I recently shared my Google+ Collection — “Stretch It Out: Yoga and Pilates for Back Pain” — with fellow members of the Health and Wellness Networking Group on LinkedIn. The post sparked some interesting and intelligent thoughts, comments, and debate around the subject, and I thought I’d share some of the conversation here, as it relates to back pain, pain management, and the themes in my book, UPRISE.
As one contributor noted: The mind has a big part in the healing process, which is why the mindfulness movement has gained momentum. Yoga is more than stretches and movements. Although those movements are beneficial, we reap even more when we let go of fear and the “what ifs.”

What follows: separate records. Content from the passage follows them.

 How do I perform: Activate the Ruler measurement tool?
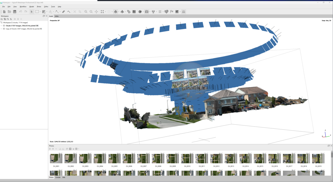coord(64,11)
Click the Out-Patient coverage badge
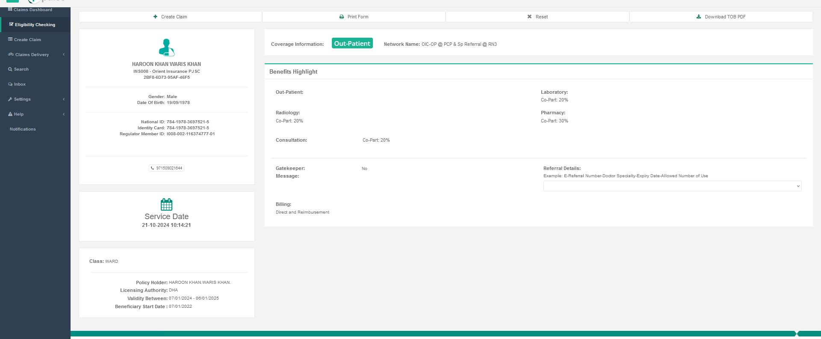Image resolution: width=821 pixels, height=339 pixels. (352, 43)
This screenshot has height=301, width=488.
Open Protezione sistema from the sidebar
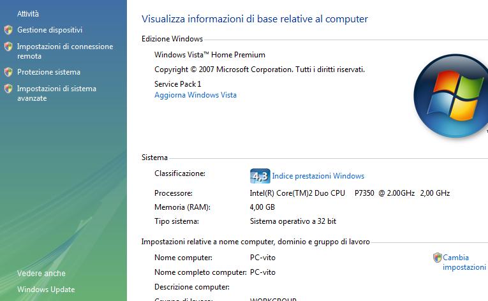(48, 72)
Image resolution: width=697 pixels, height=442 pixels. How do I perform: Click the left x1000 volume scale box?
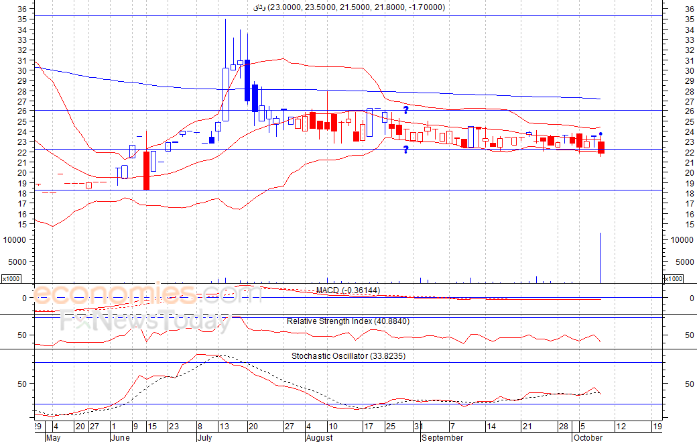[11, 278]
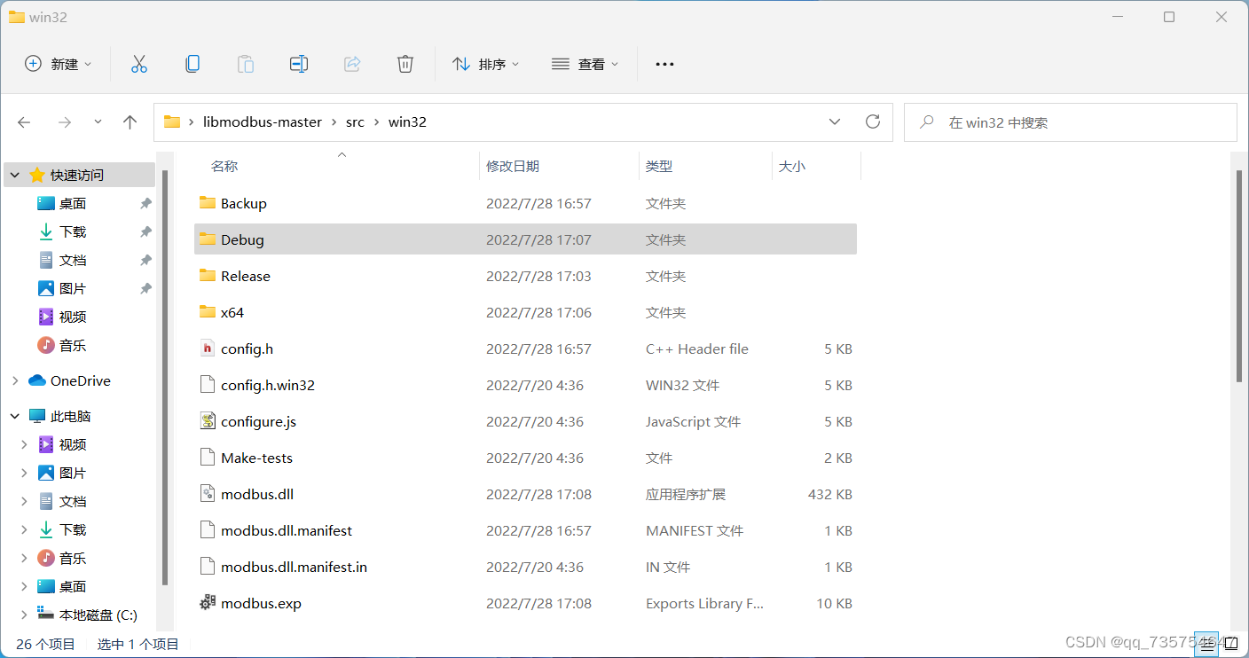Open the 排序 sort dropdown
Image resolution: width=1249 pixels, height=658 pixels.
(x=486, y=63)
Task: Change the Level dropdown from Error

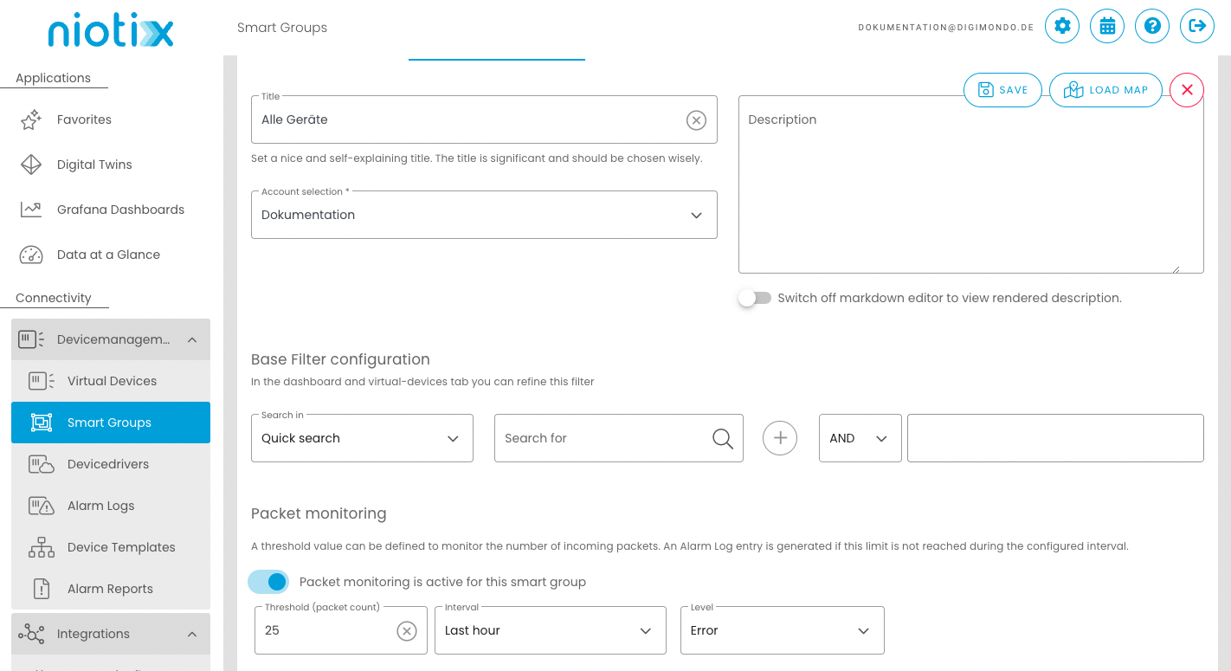Action: tap(782, 630)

As a pain management expert and back pain physician, here’s my take:
I often find in back pain patients that an idea — a pattern of thinking that “something is wrong” — often leads to psoas and QL tightness as a result of these muscles fighting each other, effectively locking the spine into a “stable position.” This does not allow for normal movement, which then leads to more pain. The concept of mindfulness has helped so many people. However, without a deeper understanding of what is going on, many people with complex back problems are told that if they can just decrease the stress in their lives, then they can have a “normal” back. This is harmful to someone with a real problem. I see the worst of the worst. People come from all over the country to my clinic, and what I have come to understand is that there is no one answer. Anyone who tells you that there is does not understand back pain — There is no one solution for pain.
But there is one pattern.
If you hurt your arm, the pain goes away and you can get back to normal activities. When you hurt your back, the way your body maintains stability changes.
The first step is to get you out of pain, so you can then work to regain your stability through Bracing Muscle strengthening. If you don’t, the pain will eventually come back, as you haven’t addressed the root cause of chronic back pain progression — Bracing Muscle weakness.

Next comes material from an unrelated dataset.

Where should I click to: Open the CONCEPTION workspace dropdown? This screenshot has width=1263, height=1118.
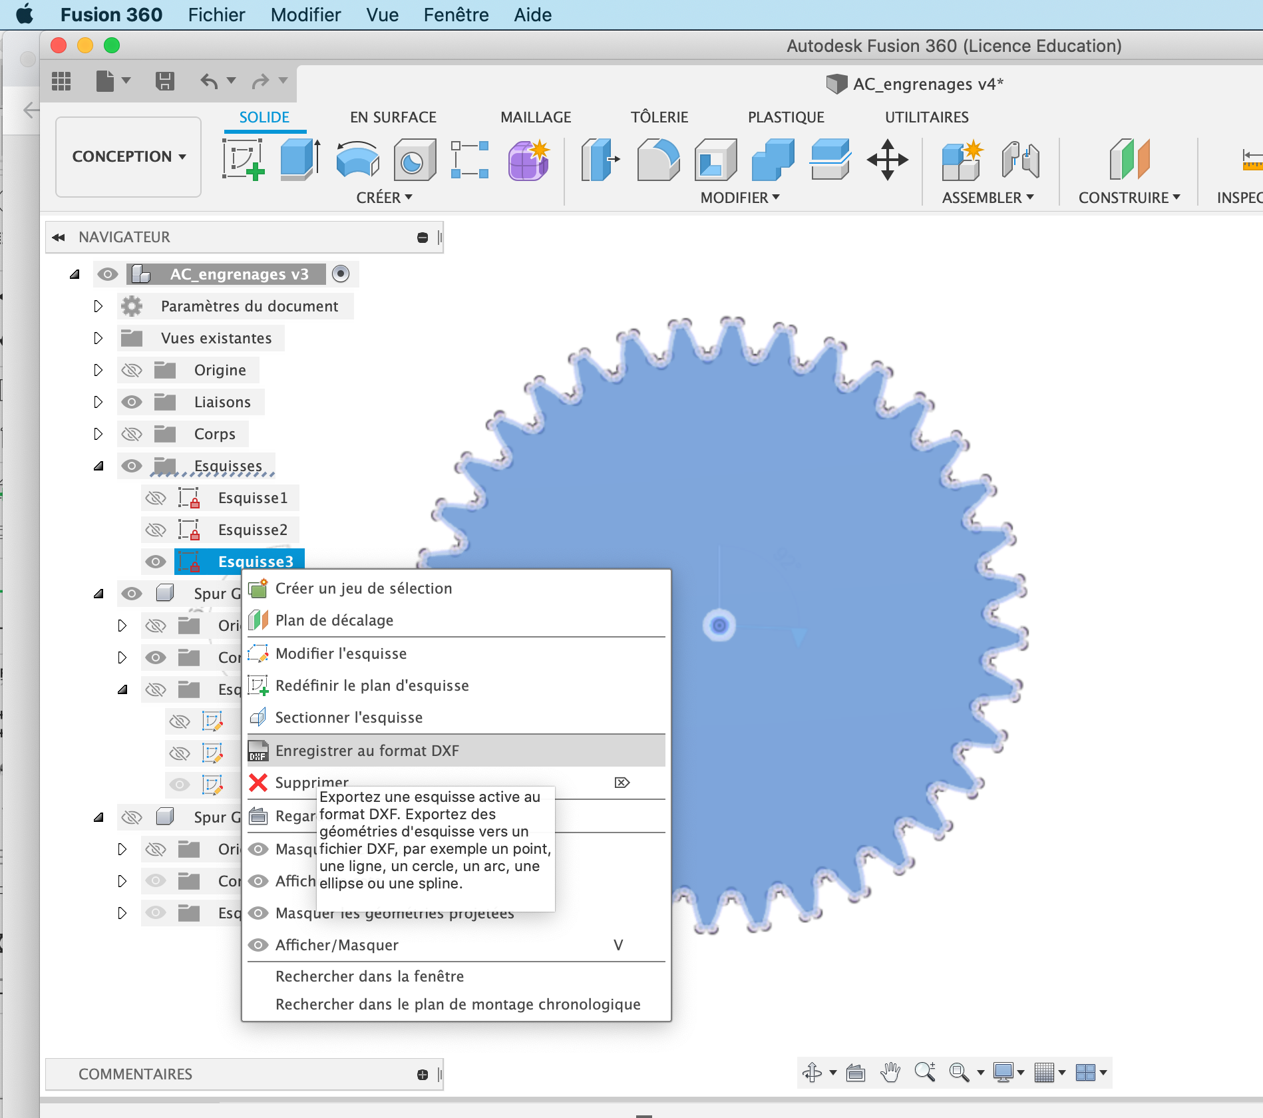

The idea of mindfulness, the mindfulness movement, or even positive thinking, while incredibly important, can be confusing to someone with underlying back issues. In this case, the thought — “something is terribly wrong” — is accurate, and we need to fix it. At the same time, that the thought — “something is terribly wrong” — can cause pain is a powerful tool in the treatment of pain, which should be regarded with kindness, thoughtfulness and all the information in hand.

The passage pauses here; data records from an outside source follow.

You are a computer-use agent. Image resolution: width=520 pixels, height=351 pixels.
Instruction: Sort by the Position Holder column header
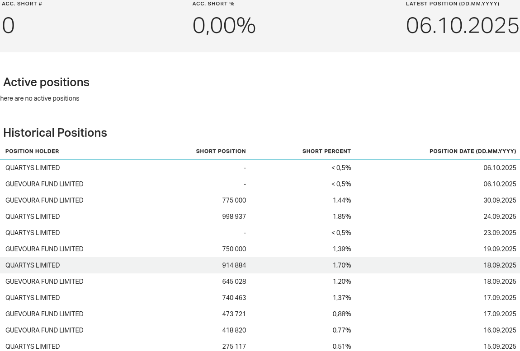[x=32, y=152]
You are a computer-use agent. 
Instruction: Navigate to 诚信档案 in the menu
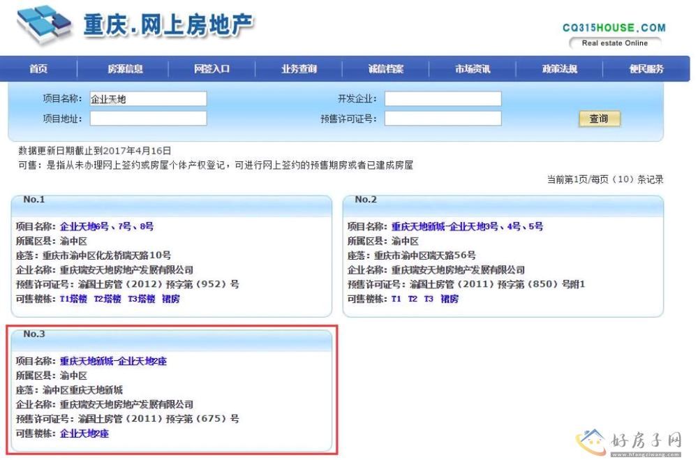[386, 69]
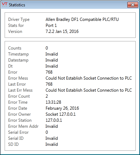
Task: Select the Allen Bradley DF1 driver type value
Action: [x=82, y=19]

My book “UPRISE” goes over misdiagnosis and the essential role bracing muscles play in a pain free back, before teaching you how to regain your posture, stability, flexibility, and joint motion. I have no technique in there, no exercises, no device to sell. My thought is to change the way the world sees and treats back pain. Once this begins to take place, yoga, Pilates, massage, acupuncture and anything else you can think of will find its place in this mindful dynamic.